» **What to work on**
The part below that opens with the line containing "This screenshot has height=751, width=1568." and closes with the line containing "Task: Click the Sign In link" should be copied exactly, minus any pictures.

» **Input records**
▶

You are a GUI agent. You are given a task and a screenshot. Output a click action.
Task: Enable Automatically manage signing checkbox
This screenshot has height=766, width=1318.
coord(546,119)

◀
▶

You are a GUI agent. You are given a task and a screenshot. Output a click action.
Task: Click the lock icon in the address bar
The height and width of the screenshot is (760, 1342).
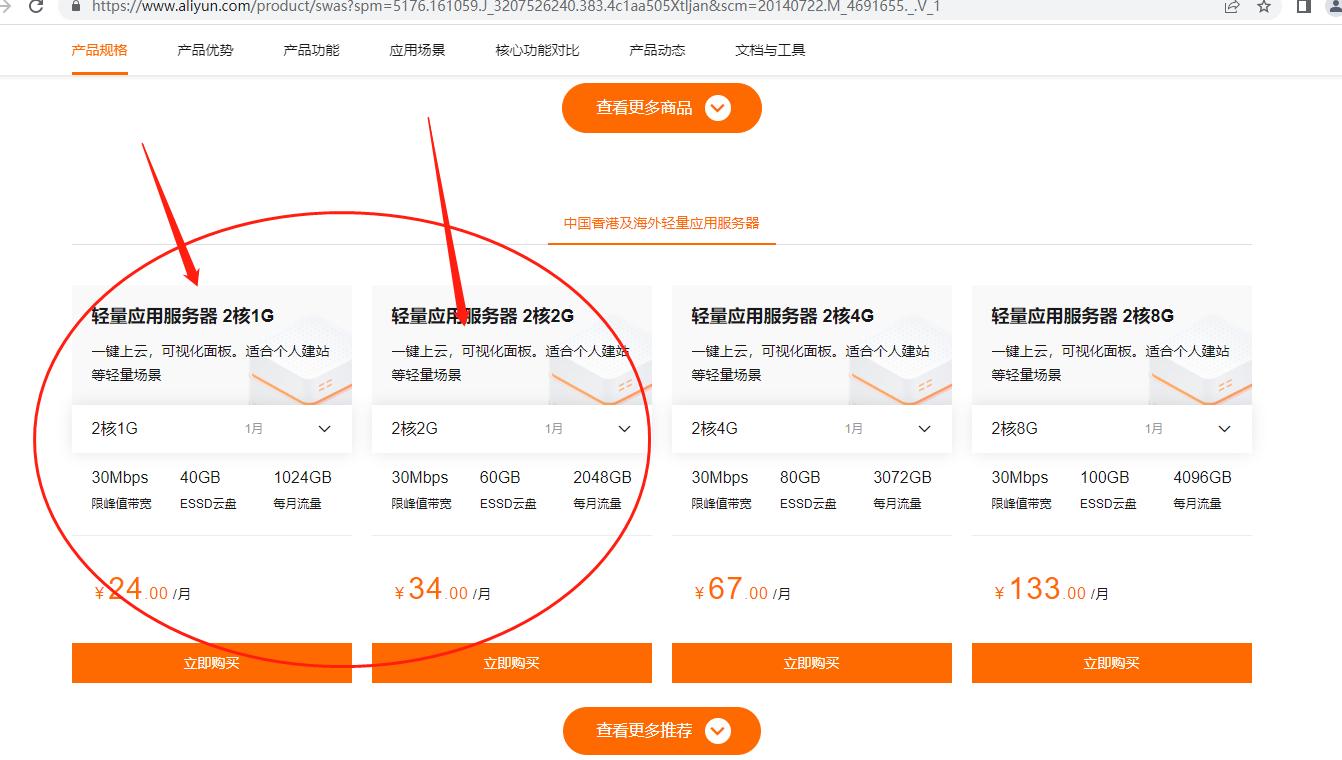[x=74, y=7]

◀
▶

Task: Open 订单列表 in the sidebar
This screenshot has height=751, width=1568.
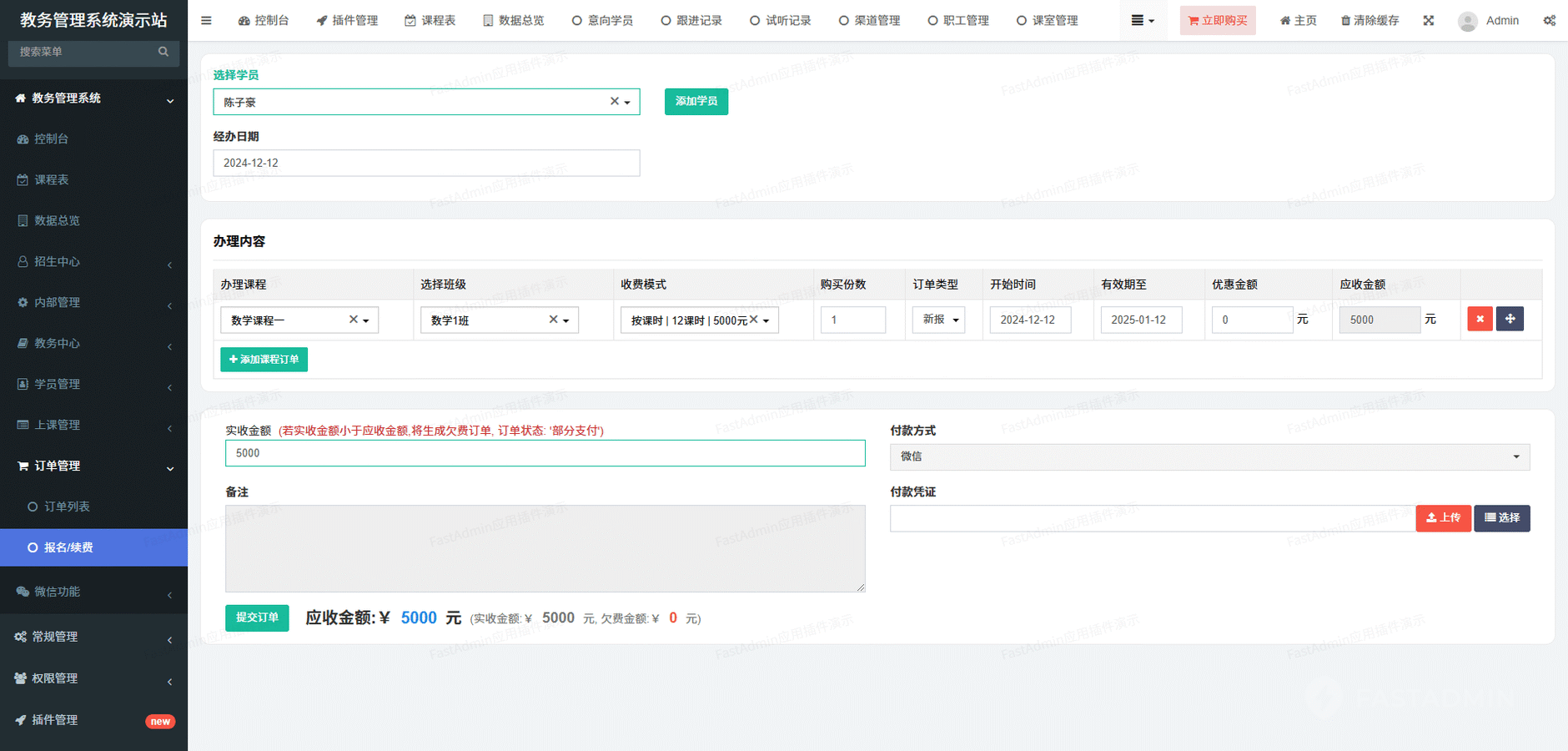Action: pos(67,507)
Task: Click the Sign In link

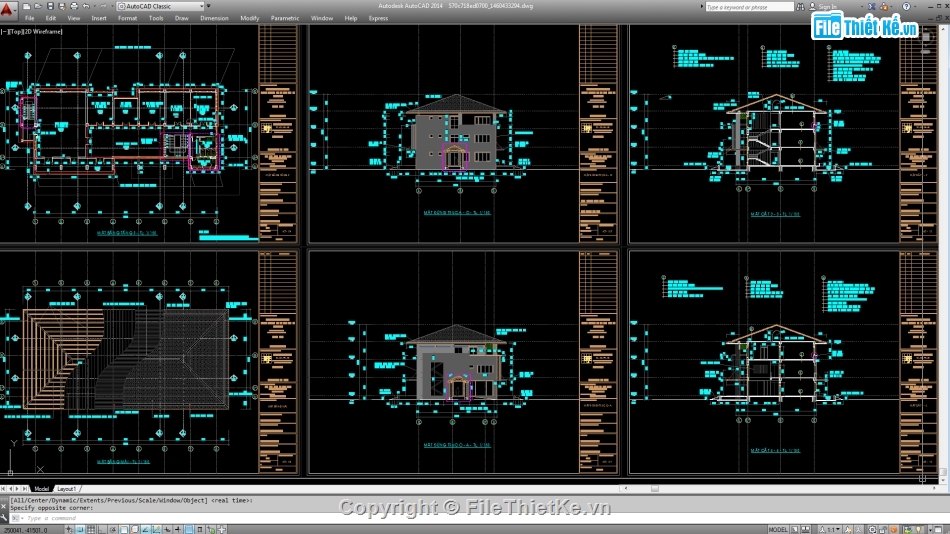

◀

» **Exercise response**
This screenshot has height=751, width=1568.
Action: pos(67,507)
Task: Click the Sign In link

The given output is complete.